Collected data
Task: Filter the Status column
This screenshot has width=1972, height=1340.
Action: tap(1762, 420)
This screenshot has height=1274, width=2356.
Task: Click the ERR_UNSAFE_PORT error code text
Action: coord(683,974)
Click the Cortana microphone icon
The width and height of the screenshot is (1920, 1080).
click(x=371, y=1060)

» **Directions**
This exercise calls for every record above to be written out again exactly.

» **Result**
Task: Filter the Status column
This screenshot has width=1972, height=1340.
Action: tap(1762, 420)
This screenshot has height=1274, width=2356.
Task: Click the ERR_UNSAFE_PORT error code text
Action: coord(683,974)
Click the Cortana microphone icon
The width and height of the screenshot is (1920, 1080).
click(x=371, y=1060)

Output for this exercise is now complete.